# WHAT THE TASK REQUIRES
All of the records below are to be copied exactly.

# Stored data
Start of Block
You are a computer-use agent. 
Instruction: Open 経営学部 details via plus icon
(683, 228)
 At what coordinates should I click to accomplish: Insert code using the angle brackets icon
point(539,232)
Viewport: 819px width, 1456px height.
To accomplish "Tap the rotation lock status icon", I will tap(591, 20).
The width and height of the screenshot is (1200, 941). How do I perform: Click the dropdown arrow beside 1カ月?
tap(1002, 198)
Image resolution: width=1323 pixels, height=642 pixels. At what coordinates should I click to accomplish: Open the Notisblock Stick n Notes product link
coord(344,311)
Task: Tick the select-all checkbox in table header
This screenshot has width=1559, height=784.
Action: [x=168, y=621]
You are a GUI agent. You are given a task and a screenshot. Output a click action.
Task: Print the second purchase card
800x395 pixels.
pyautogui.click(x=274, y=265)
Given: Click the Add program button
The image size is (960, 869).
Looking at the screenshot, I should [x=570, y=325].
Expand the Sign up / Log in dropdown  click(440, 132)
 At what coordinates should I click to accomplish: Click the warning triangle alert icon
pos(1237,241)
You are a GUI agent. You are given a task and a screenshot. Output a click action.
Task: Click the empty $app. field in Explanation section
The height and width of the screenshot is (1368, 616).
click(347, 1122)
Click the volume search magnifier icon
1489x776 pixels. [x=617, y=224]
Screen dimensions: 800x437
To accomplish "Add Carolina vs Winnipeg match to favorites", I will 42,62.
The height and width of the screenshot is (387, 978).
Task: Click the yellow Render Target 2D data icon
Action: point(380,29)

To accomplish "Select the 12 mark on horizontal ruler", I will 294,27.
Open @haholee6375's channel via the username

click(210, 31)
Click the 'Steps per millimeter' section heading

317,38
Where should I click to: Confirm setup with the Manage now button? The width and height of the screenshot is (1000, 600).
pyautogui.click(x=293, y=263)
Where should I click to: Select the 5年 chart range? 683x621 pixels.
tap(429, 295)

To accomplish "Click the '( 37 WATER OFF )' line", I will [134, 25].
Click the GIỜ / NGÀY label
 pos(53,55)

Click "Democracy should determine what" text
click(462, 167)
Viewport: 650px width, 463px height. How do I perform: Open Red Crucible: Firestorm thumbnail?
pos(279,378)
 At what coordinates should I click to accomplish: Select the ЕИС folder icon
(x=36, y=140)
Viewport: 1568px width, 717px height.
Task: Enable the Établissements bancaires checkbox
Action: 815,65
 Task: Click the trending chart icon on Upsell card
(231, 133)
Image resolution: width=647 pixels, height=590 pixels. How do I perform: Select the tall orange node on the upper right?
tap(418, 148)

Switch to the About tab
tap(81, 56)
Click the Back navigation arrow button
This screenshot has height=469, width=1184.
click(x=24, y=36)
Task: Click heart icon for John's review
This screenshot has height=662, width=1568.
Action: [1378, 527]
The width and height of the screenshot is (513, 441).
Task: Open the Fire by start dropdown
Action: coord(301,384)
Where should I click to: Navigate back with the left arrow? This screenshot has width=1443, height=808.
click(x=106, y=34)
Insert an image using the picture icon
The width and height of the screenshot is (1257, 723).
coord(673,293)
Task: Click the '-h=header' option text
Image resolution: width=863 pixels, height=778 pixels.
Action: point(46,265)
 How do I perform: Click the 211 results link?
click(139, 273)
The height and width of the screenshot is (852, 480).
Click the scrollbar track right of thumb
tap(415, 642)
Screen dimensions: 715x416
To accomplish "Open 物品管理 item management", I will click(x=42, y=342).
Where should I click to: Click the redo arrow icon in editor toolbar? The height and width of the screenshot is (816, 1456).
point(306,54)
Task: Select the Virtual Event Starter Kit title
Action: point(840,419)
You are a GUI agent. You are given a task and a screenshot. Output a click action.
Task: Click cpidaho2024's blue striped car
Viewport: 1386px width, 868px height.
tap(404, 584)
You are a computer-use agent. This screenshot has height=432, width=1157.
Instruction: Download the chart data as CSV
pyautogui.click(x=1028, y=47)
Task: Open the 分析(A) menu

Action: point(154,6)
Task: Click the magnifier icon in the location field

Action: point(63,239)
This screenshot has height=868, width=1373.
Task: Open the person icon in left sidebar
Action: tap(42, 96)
End of Block
# TASK RESPONSE
You are a computer-use agent. 
Instruction: Open 経営学部 details via plus icon
(683, 228)
 At what coordinates should I click to accomplish: Insert code using the angle brackets icon
point(539,232)
Viewport: 819px width, 1456px height.
To accomplish "Tap the rotation lock status icon", I will tap(591, 20).
The width and height of the screenshot is (1200, 941). How do I perform: Click the dropdown arrow beside 1カ月?
tap(1002, 198)
Image resolution: width=1323 pixels, height=642 pixels. At what coordinates should I click to accomplish: Open the Notisblock Stick n Notes product link
coord(344,311)
Task: Tick the select-all checkbox in table header
This screenshot has width=1559, height=784.
Action: [x=168, y=621]
You are a GUI agent. You are given a task and a screenshot. Output a click action.
Task: Print the second purchase card
800x395 pixels.
pyautogui.click(x=274, y=265)
Given: Click the Add program button
The image size is (960, 869).
Looking at the screenshot, I should [x=570, y=325].
Expand the Sign up / Log in dropdown  click(440, 132)
 At what coordinates should I click to accomplish: Click the warning triangle alert icon
pos(1237,241)
You are a GUI agent. You are given a task and a screenshot. Output a click action.
Task: Click the empty $app. field in Explanation section
The height and width of the screenshot is (1368, 616).
click(347, 1122)
Click the volume search magnifier icon
1489x776 pixels. [x=617, y=224]
Screen dimensions: 800x437
To accomplish "Add Carolina vs Winnipeg match to favorites", I will 42,62.
The height and width of the screenshot is (387, 978).
Task: Click the yellow Render Target 2D data icon
Action: point(380,29)

To accomplish "Select the 12 mark on horizontal ruler", I will 294,27.
Open @haholee6375's channel via the username

click(210, 31)
Click the 'Steps per millimeter' section heading

317,38
Where should I click to: Confirm setup with the Manage now button? The width and height of the screenshot is (1000, 600).
pyautogui.click(x=293, y=263)
Where should I click to: Select the 5年 chart range? 683x621 pixels.
tap(429, 295)

To accomplish "Click the '( 37 WATER OFF )' line", I will [134, 25].
Click the GIỜ / NGÀY label
 pos(53,55)

Click "Democracy should determine what" text
click(462, 167)
Viewport: 650px width, 463px height. How do I perform: Open Red Crucible: Firestorm thumbnail?
pos(279,378)
 At what coordinates should I click to accomplish: Select the ЕИС folder icon
(x=36, y=140)
Viewport: 1568px width, 717px height.
Task: Enable the Établissements bancaires checkbox
Action: 815,65
 Task: Click the trending chart icon on Upsell card
(231, 133)
Image resolution: width=647 pixels, height=590 pixels. How do I perform: Select the tall orange node on the upper right?
tap(418, 148)

Switch to the About tab
tap(81, 56)
Click the Back navigation arrow button
This screenshot has height=469, width=1184.
click(x=24, y=36)
Task: Click heart icon for John's review
This screenshot has height=662, width=1568.
Action: [1378, 527]
The width and height of the screenshot is (513, 441).
Task: Open the Fire by start dropdown
Action: coord(301,384)
Where should I click to: Navigate back with the left arrow? This screenshot has width=1443, height=808.
click(x=106, y=34)
Insert an image using the picture icon
The width and height of the screenshot is (1257, 723).
coord(673,293)
Task: Click the '-h=header' option text
Image resolution: width=863 pixels, height=778 pixels.
Action: point(46,265)
 How do I perform: Click the 211 results link?
click(139, 273)
The height and width of the screenshot is (852, 480).
Click the scrollbar track right of thumb
tap(415, 642)
Screen dimensions: 715x416
To accomplish "Open 物品管理 item management", I will click(x=42, y=342).
Where should I click to: Click the redo arrow icon in editor toolbar? The height and width of the screenshot is (816, 1456).
point(306,54)
Task: Select the Virtual Event Starter Kit title
Action: point(840,419)
You are a GUI agent. You are given a task and a screenshot. Output a click action.
Task: Click cpidaho2024's blue striped car
Viewport: 1386px width, 868px height.
tap(404, 584)
You are a computer-use agent. This screenshot has height=432, width=1157.
Instruction: Download the chart data as CSV
pyautogui.click(x=1028, y=47)
Task: Open the 分析(A) menu

Action: point(154,6)
Task: Click the magnifier icon in the location field

Action: point(63,239)
This screenshot has height=868, width=1373.
Task: Open the person icon in left sidebar
Action: tap(42, 96)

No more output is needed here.